Hawkers have joined in the fun too, adding to the atmosphere. The mart has become a family outing for some, like Mohd Yusop Ali, 48, who came from Klang with his wife and brood of three. They were scouting for a well-maintained Perodua Kancil.

“I’m looking for a small car for my wife because she has got a new job in Serdang and it would be easier for her to drive herself there. We calculated the cost and, despite the fuel hike, it’s more cost-efficient in the long run to get a car than to depend on public transportation,” says the teacher who drives a Proton Iswara.

“But since we cannot afford a luxury car, we have to look for a cheaper alternative. We’ve spotted one or two here but we’re still looking around.”

Car owner and accounts manager Jeffrey Kwan, 34, was advised by friends to sell his five-year-old Kia Sportage at the mart to get a better price.

“It’s too costly for me to maintain the car now, so I’m trying my luck and hoping to dispose of it here,” Kwan says. “If nothing comes through, then I’ll put an ad in the paper. I’m also looking around for a second-hand Japanese car that is more fuel-efficient.”

Husband and wife, Patrick and Leila John, were there the other week hunting for a car priced between RM20,000 and RM25,000.

“We have a 10-year-old Proton Tiara, and it’s falling to pieces! Even my mechanic says I should get rid of it.

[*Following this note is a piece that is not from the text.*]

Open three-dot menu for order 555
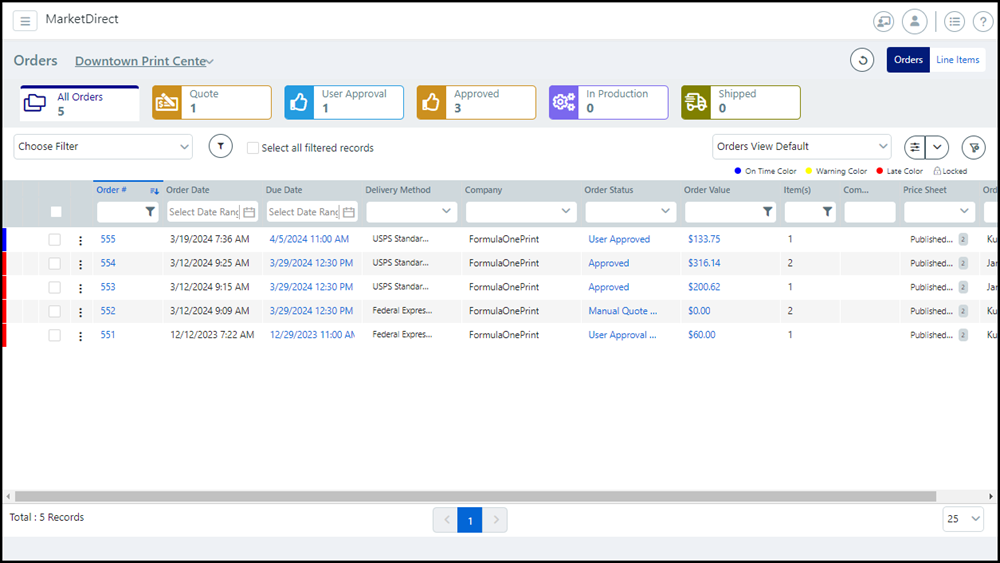Screen dimensions: 1000x563 click(x=81, y=240)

We’re looking for something affordable that can withstand my driving style,” Patrick says, laughing.

“Yes, no one will buy the Tiara because Patrick has really thrashed it,” Leila chips in. “He is in the furniture export business and travels outstation a lot. So, we need a car that is reliable and easy to maintain.”

This was the couple’s first visit to the mart and they were impressed with the array of cars and accessories on display.

I recently put up my 24-year-old Toyota Starlet for sale there but since all the parking bays had been taken, I displayed my car in another open area nearby and pasted a sign on the rear window. There have been no fantastic offers so far but I remain hopeful.

Ivan Kronenburg, 33, drove his yellow Volkswagon to the mart when he wanted to sell it and just parked his car along the street with a huge “for sale” poster.

“I knew the car market was an effective place, and it was time for Al (the beetle) to go. I went there on two consecutive Sundays and tried my luck. It’s quite a marketplace. There were tons of enquiries but the offers were either too low or people were strapped for cash,” says the Petaling Jaya resident.